• WHAT TO DO: Would you retype each of the records exactly as shown?

━━━━━ DATA RECORDS

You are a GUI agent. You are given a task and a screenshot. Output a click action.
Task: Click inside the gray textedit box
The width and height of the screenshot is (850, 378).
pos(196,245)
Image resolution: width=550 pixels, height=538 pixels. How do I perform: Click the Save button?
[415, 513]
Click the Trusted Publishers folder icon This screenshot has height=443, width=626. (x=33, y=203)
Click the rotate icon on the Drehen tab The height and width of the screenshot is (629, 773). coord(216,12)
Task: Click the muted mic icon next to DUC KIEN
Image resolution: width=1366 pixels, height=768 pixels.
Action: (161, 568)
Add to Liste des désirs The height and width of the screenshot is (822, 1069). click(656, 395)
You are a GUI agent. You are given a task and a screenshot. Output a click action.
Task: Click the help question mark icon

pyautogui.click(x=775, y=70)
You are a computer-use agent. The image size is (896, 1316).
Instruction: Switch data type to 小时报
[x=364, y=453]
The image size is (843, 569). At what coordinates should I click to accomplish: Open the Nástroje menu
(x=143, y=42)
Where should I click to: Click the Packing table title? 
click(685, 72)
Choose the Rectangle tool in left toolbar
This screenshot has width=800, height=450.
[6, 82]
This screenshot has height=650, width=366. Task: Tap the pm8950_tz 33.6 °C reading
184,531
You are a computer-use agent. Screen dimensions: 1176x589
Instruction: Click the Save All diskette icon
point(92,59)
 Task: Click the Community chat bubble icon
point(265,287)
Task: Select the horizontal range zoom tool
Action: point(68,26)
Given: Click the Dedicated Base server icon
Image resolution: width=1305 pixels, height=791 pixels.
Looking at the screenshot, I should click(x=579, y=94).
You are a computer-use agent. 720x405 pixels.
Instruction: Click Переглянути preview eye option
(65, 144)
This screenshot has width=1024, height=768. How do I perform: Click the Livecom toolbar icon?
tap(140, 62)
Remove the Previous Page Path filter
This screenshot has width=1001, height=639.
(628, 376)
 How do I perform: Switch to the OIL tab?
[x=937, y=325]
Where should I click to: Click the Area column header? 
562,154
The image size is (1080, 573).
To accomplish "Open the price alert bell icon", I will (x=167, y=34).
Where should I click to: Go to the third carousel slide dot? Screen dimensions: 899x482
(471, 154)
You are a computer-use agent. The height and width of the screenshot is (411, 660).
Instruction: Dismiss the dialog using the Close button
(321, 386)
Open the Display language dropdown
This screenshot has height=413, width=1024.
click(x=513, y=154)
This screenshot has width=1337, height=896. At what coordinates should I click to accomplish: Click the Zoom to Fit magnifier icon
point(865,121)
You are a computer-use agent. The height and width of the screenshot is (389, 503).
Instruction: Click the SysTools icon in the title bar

━━━━━━━━━━

• COMPLETED EXERCISE:
You are a GUI agent. You are given a task and a screenshot. Output a click action.
Task: Click inside the gray textedit box
The width and height of the screenshot is (850, 378).
pos(196,245)
Image resolution: width=550 pixels, height=538 pixels. How do I perform: Click the Save button?
[415, 513]
Click the Trusted Publishers folder icon This screenshot has height=443, width=626. (x=33, y=203)
Click the rotate icon on the Drehen tab The height and width of the screenshot is (629, 773). coord(216,12)
Task: Click the muted mic icon next to DUC KIEN
Image resolution: width=1366 pixels, height=768 pixels.
Action: (161, 568)
Add to Liste des désirs The height and width of the screenshot is (822, 1069). click(656, 395)
You are a GUI agent. You are given a task and a screenshot. Output a click action.
Task: Click the help question mark icon

pyautogui.click(x=775, y=70)
You are a computer-use agent. The image size is (896, 1316).
Instruction: Switch data type to 小时报
[x=364, y=453]
The image size is (843, 569). At what coordinates should I click to accomplish: Open the Nástroje menu
(x=143, y=42)
Where should I click to: Click the Packing table title? 
click(685, 72)
Choose the Rectangle tool in left toolbar
This screenshot has width=800, height=450.
[6, 82]
This screenshot has height=650, width=366. Task: Tap the pm8950_tz 33.6 °C reading
184,531
You are a computer-use agent. Screen dimensions: 1176x589
Instruction: Click the Save All diskette icon
point(92,59)
 Task: Click the Community chat bubble icon
point(265,287)
Task: Select the horizontal range zoom tool
Action: point(68,26)
Given: Click the Dedicated Base server icon
Image resolution: width=1305 pixels, height=791 pixels.
Looking at the screenshot, I should click(x=579, y=94).
You are a computer-use agent. 720x405 pixels.
Instruction: Click Переглянути preview eye option
(65, 144)
This screenshot has width=1024, height=768. How do I perform: Click the Livecom toolbar icon?
tap(140, 62)
Remove the Previous Page Path filter
This screenshot has width=1001, height=639.
(628, 376)
 How do I perform: Switch to the OIL tab?
[x=937, y=325]
Where should I click to: Click the Area column header? 
562,154
The image size is (1080, 573).
To accomplish "Open the price alert bell icon", I will (x=167, y=34).
Where should I click to: Go to the third carousel slide dot? Screen dimensions: 899x482
(471, 154)
You are a computer-use agent. The height and width of the screenshot is (411, 660).
Instruction: Dismiss the dialog using the Close button
(321, 386)
Open the Display language dropdown
This screenshot has height=413, width=1024.
click(x=513, y=154)
This screenshot has width=1337, height=896. At what coordinates should I click to accomplish: Click the Zoom to Fit magnifier icon
point(865,121)
You are a computer-use agent. The height and width of the screenshot is (389, 503).
Instruction: Click the SysTools icon in the title bar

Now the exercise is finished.